### [The data]
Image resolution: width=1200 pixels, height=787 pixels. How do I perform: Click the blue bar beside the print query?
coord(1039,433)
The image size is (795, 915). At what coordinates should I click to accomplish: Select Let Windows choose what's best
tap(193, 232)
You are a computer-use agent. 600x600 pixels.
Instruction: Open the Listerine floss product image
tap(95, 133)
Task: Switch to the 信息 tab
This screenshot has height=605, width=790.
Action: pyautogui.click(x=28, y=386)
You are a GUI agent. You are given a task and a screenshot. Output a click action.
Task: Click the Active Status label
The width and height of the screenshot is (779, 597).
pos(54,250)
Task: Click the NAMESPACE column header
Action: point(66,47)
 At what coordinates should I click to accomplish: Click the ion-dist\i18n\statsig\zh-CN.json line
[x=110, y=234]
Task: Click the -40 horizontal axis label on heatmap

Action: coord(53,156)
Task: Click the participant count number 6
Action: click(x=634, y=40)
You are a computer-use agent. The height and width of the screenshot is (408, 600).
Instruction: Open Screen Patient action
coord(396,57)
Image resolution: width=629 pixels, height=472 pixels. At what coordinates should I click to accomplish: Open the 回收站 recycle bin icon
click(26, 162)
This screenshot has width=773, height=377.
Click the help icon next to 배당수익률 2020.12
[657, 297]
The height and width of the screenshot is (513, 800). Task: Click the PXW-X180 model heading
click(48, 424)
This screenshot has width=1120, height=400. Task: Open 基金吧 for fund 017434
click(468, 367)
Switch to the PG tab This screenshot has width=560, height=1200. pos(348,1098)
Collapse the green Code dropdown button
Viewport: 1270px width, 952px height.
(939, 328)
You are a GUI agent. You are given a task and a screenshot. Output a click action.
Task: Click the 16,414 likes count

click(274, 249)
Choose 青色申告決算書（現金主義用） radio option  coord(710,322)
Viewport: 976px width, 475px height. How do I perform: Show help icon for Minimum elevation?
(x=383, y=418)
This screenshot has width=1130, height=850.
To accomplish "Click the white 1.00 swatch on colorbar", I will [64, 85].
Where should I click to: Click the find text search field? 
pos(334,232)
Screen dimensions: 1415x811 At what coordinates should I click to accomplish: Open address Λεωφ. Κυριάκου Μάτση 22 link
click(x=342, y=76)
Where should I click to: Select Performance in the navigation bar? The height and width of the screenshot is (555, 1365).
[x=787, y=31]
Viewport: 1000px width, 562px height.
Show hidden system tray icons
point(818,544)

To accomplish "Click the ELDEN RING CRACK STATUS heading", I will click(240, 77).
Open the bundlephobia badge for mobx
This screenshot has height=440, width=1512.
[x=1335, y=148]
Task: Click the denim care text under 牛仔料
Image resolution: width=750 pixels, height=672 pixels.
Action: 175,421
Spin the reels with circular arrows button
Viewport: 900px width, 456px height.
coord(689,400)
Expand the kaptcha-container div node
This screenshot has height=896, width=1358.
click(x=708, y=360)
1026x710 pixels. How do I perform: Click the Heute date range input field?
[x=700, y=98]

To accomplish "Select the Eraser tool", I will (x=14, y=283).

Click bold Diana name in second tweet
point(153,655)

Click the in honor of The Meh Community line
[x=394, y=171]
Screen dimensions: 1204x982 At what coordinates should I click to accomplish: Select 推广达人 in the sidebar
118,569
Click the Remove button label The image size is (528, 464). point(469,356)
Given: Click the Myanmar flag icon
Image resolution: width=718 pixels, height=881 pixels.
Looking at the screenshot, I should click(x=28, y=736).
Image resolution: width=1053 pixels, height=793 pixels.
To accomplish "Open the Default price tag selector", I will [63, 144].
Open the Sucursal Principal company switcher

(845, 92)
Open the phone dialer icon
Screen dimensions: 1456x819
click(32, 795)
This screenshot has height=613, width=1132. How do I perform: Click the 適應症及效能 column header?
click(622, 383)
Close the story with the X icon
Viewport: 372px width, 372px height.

### [Task brief]
Starting with the first line of the entries and ending with the line that has "Task: Switch to the 信息 tab", copy each line exactly and add nothing.

### [Result of the exercise]
Image resolution: width=1200 pixels, height=787 pixels. How do I perform: Click the blue bar beside the print query?
coord(1039,433)
The image size is (795, 915). At what coordinates should I click to accomplish: Select Let Windows choose what's best
tap(193, 232)
You are a computer-use agent. 600x600 pixels.
Instruction: Open the Listerine floss product image
tap(95, 133)
Task: Switch to the 信息 tab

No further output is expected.